Being children of the business, Rich and his brother and sister had a lot of clothes and were always the best dressed children in town. Their mother would send the boys out to play in sweet outfits but only one boy would return with their clothes in tack. Gary would be covered with dirt and grime with something torn, ripped or stained. Richie would look almost as he did when she pushed him out the door. Mary, the oldest, was almost five years older than Richie and while he played with his brother he seemed attached to Mary, following her around. As a toddler Mary couldn’t keep Richie out of her room.

Richard Bromely was born into a very nice and respected family in Johnstown Pennsylvania. Rich’s great grandfather came to Johnstown before the Civil War and was a merchant starting a successful general store, which grew into other businesses which, coupled with some investments into property around town, created a very comfortable life for Rich’s father, Winston Bromely, an only child. They lived in a large Victorian house on a relatively safe high spot just west of the center of town, out of the path of floods.

Now, in 1956, Richie would be twelve in a few months and things were changing; changes he didn’t understand and didn’t welcome. So the first time he felt the strange sensation between his legs he didn’t know what it was and it scared him. It was a lazy summer afternoon and it was hot in the attic. He had opened a window on each side of the attic and a hint of a warm breeze blew through but barely changed the temperature. He stripped off his boy shirt, pants and underwear and found the girl things he kept hidden. She pulled on the panties, but decided not to put on the ruffled socks, or the slip. It was just too hot. She pulled the summer dress over her head and buttoned the back. She sat down in the old overstuffed chair and started to read.
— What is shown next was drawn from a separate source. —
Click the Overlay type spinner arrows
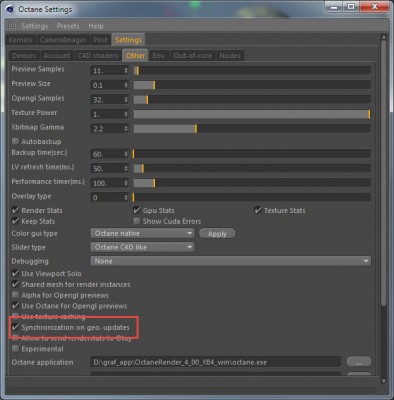 point(126,198)
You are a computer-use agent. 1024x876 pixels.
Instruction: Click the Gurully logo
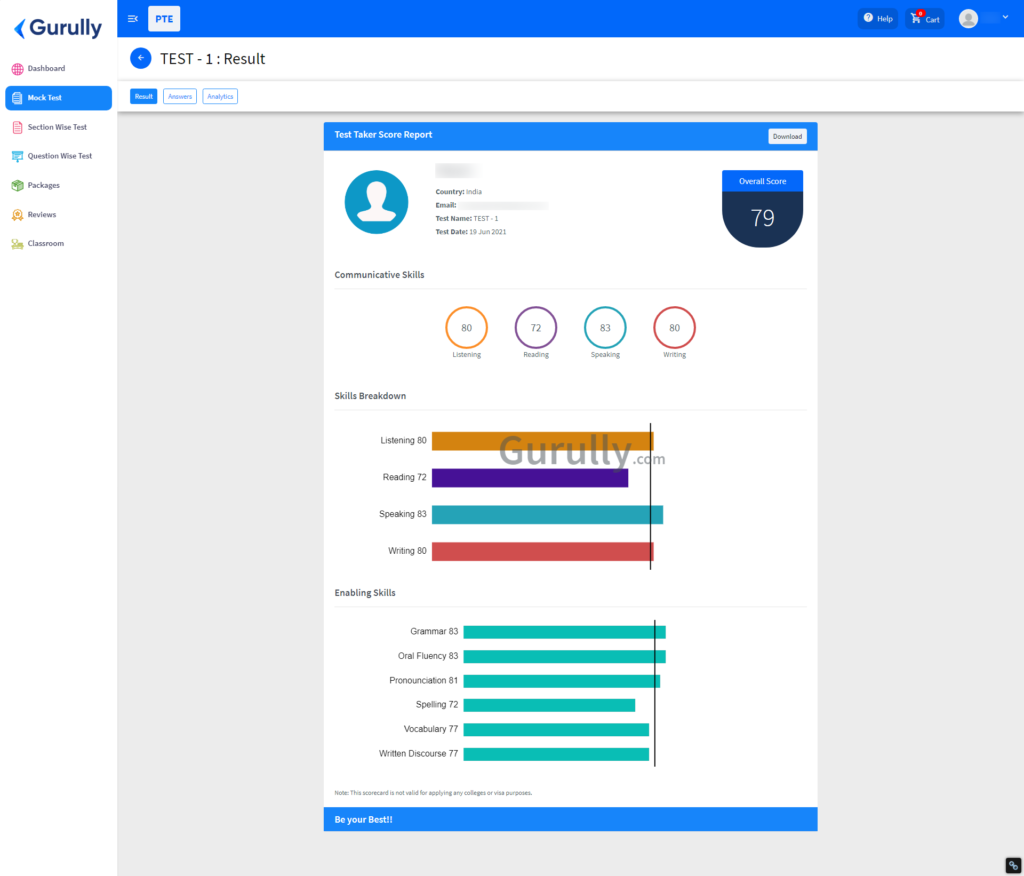point(58,27)
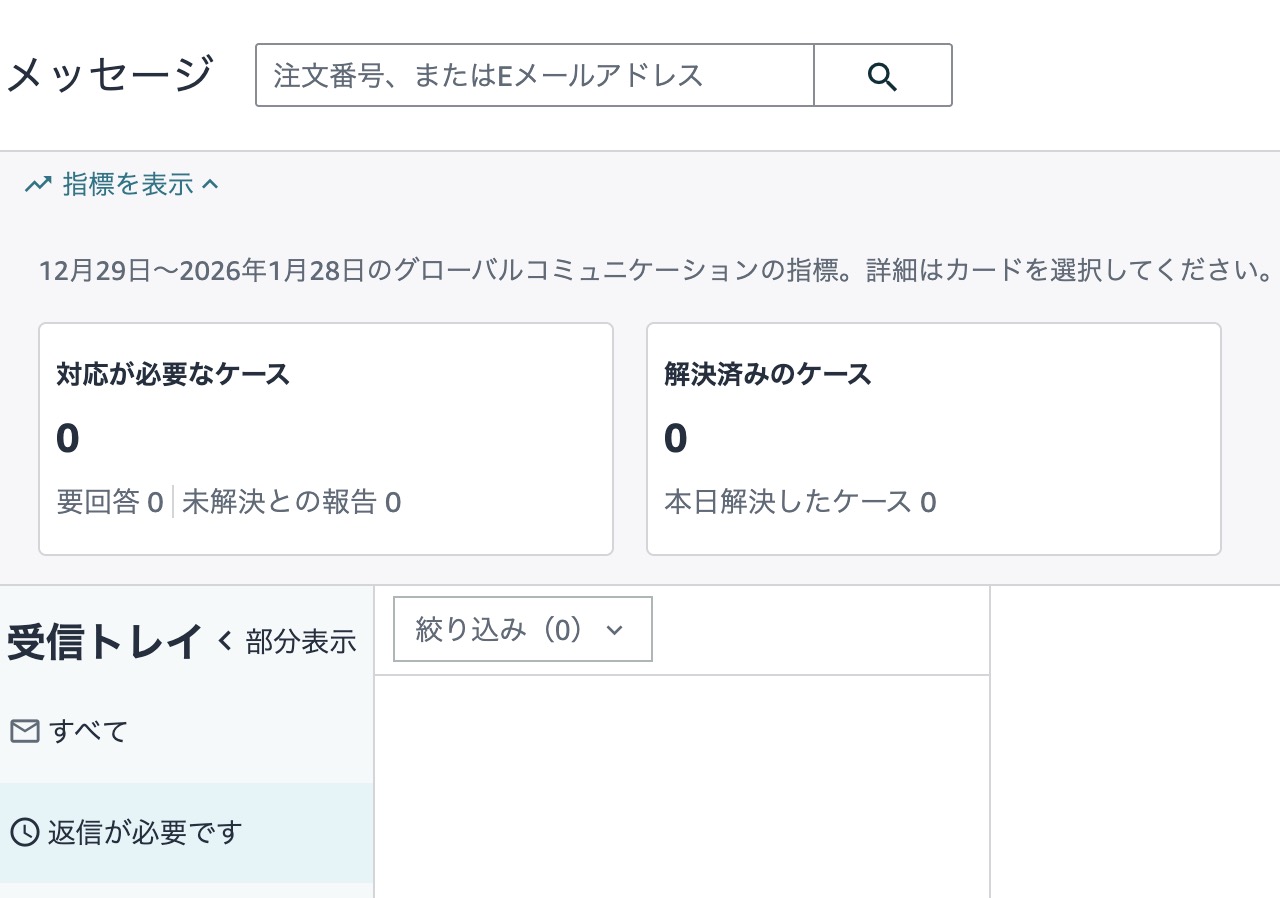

It happened while she was lost in the story. When the story turned to a girl dreaming about boys and being kissed, Vickie (not Richie) felt a tingling sensation run down her spine and a warmth between her legs. Without realizing she lifted her dress and touched herself. Something was happening. She was larger, no longer just a tiny little thing, and it felt different, it felt good. Vickie had not felt this before and she didn’t know what to do. She continued to touch herself, now inside her panties while she continued to read. There was some connection between the words on the page, about what the fictional girl in the story was feeling and wanting, and what Vickie was feeling. The chapter she was reading ended but without the fictional girl being kissed, and Vickie became aware of what she was doing, doing to herself.

Vickie jumped up and quickly took off the dress and the panties. Soon Richie was dressed and outside playing in the yard, trying not to think about his first erection, in a dress and panties, reading about a girl wanting to be kissed by a boy.

It was several weeks before Richie returned to his grandmother’s attic, and then it was to retrieve a few items he wanted to keep, to hide in his own room, in his own house. Richie Bromely never again put on one of his sister’s dresses stored in that attic; at least not the dresses for little girls, those meant for girls before things start changing. Those dresses were for young girls and they didn’t fit well anymore. That and the first sexual awareness that happened that hot summer afternoon forced Rich to consider the changes that were taking place; the slight growth of pubic hair, the ever so subtle deepening of his voice and of course, the sexual arousal that happened, mostly without any conscious prompting. Richie didn’t welcome those changes. Richie didn’t want to become like the other boys, like his brother. It just didn’t feel right for him. Richie Bromely wanted to stay just the way he was, being able to go off to the attic by herself and lose herself in a book while wearing a dress meant for a nine year old girl.